> **Page excerpt**
What Makes Employee Benefits Essential for Business Growth
Healthcare costs keep rising, and many employers feel stuck with few good answers. Renewal reports are often short and vague, giving leaders little detail on what drives expenses.
At the same time, hidden broker incentives can push companies into plans that serve the seller more than the client.
The result is the same each year: higher bills, frustrated employers, and employees carrying more burden. Businesses need a better way to manage benefits, one built on clarity and trust.
Donovan Ryckis understands this challenge well. He is the Founder and CEO of Ethos Benefits, a fiduciary-first advisory firm focused on cost control and transparency.
He began his career as a Series 65 fiduciary securities advisor, helping business owners with retirement planning, tax strategies, and corporate benefits.
Over time, he saw deep flaws in the healthcare system, where conflicts of interest often worked against employers and their people. That realization led him to build one of the most transparent benefit agencies in the country.

Saved entries
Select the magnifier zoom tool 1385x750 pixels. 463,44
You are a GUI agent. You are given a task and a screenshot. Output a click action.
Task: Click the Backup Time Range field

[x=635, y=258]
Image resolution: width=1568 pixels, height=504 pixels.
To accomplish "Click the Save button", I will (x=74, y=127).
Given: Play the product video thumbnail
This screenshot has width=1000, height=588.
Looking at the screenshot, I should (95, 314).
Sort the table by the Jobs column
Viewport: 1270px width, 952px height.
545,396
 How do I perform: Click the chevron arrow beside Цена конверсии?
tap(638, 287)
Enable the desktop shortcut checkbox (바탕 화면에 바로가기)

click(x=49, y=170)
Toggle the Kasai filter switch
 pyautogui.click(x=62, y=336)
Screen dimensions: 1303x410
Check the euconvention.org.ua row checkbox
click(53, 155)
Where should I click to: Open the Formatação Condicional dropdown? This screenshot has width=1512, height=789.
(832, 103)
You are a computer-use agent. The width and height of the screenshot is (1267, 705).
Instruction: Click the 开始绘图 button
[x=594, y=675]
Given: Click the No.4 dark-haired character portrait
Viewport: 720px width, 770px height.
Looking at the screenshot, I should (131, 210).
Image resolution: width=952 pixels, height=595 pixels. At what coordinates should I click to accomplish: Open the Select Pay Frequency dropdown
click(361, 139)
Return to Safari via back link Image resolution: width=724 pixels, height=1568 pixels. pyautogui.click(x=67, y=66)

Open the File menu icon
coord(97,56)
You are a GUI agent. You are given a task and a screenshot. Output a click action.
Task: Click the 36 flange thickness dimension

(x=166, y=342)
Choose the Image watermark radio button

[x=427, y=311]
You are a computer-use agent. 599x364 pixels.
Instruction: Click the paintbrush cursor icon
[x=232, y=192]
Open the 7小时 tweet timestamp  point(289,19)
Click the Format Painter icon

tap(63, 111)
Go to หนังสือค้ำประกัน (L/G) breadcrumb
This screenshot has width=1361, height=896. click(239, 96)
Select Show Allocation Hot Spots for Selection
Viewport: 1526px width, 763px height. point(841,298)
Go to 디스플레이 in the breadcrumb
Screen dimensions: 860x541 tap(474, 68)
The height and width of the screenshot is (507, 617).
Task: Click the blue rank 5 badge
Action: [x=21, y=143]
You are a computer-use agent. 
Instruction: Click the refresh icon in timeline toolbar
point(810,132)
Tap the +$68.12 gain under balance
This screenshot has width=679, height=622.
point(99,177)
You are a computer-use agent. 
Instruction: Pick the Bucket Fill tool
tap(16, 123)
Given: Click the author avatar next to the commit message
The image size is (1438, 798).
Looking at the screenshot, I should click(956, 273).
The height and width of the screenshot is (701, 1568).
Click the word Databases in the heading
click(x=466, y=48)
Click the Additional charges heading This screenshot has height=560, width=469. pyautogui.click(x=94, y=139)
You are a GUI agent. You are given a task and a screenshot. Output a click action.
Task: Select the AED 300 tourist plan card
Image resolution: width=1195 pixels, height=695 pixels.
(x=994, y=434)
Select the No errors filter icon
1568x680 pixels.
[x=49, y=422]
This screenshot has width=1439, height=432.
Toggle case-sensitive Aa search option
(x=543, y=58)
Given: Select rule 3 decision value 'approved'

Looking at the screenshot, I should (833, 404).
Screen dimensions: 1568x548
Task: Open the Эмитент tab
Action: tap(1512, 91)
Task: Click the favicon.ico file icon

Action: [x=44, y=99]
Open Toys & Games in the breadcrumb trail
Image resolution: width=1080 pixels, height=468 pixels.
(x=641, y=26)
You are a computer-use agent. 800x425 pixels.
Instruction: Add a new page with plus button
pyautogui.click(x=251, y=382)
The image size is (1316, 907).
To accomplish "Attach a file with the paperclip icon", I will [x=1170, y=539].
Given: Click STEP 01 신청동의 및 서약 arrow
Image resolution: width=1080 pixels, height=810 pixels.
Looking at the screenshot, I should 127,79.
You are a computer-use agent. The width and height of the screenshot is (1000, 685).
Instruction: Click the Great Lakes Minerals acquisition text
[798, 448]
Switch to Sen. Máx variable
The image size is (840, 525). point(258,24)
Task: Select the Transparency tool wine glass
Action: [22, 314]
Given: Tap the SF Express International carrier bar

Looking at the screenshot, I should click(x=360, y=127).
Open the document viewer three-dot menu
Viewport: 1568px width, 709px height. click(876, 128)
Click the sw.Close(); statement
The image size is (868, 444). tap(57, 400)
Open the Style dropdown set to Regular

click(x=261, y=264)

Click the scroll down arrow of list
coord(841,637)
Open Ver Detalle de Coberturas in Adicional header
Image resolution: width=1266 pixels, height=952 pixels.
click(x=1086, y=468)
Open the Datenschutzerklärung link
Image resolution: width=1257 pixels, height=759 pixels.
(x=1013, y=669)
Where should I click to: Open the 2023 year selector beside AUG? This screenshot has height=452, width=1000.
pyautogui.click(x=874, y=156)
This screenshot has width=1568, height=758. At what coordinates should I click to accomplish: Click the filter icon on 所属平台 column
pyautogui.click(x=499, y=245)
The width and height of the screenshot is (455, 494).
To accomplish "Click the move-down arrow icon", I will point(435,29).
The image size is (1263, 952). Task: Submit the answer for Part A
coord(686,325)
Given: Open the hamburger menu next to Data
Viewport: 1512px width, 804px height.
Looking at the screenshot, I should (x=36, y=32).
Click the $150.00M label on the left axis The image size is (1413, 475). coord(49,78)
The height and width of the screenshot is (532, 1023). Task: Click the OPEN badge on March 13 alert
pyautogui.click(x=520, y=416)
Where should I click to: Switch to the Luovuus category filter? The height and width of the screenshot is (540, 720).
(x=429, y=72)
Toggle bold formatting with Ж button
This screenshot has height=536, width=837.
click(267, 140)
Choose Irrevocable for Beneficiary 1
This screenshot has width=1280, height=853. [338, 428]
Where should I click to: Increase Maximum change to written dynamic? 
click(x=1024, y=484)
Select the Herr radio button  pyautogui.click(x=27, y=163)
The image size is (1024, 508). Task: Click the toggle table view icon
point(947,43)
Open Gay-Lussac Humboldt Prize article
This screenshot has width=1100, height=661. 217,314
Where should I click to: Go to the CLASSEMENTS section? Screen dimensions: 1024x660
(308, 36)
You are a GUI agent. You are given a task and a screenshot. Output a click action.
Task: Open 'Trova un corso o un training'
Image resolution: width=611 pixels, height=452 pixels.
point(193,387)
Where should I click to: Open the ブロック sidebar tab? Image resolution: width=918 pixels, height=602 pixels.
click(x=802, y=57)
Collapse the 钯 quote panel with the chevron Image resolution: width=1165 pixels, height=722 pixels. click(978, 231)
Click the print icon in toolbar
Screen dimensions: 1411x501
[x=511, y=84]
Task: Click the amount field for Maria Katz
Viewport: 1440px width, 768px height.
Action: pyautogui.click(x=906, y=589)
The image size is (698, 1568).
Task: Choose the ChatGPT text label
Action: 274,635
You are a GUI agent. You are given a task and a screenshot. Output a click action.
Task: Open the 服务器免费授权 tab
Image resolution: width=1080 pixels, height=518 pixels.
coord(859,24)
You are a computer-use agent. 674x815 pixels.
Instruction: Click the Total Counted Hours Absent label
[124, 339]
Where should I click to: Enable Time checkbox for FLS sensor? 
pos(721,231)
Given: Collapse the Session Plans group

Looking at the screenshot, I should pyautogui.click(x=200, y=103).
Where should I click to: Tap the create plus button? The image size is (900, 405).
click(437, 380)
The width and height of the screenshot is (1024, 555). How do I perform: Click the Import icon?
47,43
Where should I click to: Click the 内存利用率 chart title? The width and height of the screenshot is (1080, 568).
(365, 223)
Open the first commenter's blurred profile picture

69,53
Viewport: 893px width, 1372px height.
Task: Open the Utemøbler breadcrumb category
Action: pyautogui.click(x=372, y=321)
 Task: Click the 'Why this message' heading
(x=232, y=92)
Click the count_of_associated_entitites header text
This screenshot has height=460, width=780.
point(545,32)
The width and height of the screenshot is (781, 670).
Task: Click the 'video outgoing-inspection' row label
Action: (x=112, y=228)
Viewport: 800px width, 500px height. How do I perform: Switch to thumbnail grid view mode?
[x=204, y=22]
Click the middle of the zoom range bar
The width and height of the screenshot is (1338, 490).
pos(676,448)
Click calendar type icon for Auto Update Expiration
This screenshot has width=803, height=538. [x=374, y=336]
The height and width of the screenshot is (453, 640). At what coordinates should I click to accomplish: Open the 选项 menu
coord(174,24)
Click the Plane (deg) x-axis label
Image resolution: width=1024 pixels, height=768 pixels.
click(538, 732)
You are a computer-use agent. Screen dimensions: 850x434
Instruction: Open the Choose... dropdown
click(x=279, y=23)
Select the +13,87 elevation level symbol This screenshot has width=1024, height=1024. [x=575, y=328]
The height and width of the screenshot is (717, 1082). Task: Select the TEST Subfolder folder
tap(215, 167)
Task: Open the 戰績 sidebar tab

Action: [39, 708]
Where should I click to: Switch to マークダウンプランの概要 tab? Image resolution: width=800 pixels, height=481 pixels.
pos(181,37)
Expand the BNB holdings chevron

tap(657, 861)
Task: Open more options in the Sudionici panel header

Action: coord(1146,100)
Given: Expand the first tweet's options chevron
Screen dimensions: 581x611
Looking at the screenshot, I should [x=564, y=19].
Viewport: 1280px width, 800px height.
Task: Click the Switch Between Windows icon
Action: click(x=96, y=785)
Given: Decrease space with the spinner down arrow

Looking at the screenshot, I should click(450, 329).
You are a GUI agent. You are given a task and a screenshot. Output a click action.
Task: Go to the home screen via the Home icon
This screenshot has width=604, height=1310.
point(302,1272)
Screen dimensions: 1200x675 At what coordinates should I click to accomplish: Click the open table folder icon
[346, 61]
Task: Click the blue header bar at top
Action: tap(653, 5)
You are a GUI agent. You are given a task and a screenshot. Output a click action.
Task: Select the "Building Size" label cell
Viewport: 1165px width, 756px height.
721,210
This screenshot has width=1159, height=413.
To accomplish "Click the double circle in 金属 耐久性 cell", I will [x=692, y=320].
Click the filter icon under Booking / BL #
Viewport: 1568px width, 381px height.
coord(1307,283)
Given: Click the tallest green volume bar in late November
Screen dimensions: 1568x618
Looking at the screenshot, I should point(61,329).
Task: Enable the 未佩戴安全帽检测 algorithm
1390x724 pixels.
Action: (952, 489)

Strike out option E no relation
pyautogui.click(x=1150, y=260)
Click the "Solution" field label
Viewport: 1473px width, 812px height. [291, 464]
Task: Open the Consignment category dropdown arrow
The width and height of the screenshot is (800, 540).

> **Task goal**
Quote the employee benefits passage word for word, starting at "What Makes Employee" and ending at "control and transparency.".

> **Response box**
What Makes Employee Benefits Essential for Business Growth
Healthcare costs keep rising, and many employers feel stuck with few good answers. Renewal reports are often short and vague, giving leaders little detail on what drives expenses.
At the same time, hidden broker incentives can push companies into plans that serve the seller more than the client.
The result is the same each year: higher bills, frustrated employers, and employees carrying more burden. Businesses need a better way to manage benefits, one built on clarity and trust.
Donovan Ryckis understands this challenge well. He is the Founder and CEO of Ethos Benefits, a fiduciary-first advisory firm focused on cost control and transparency.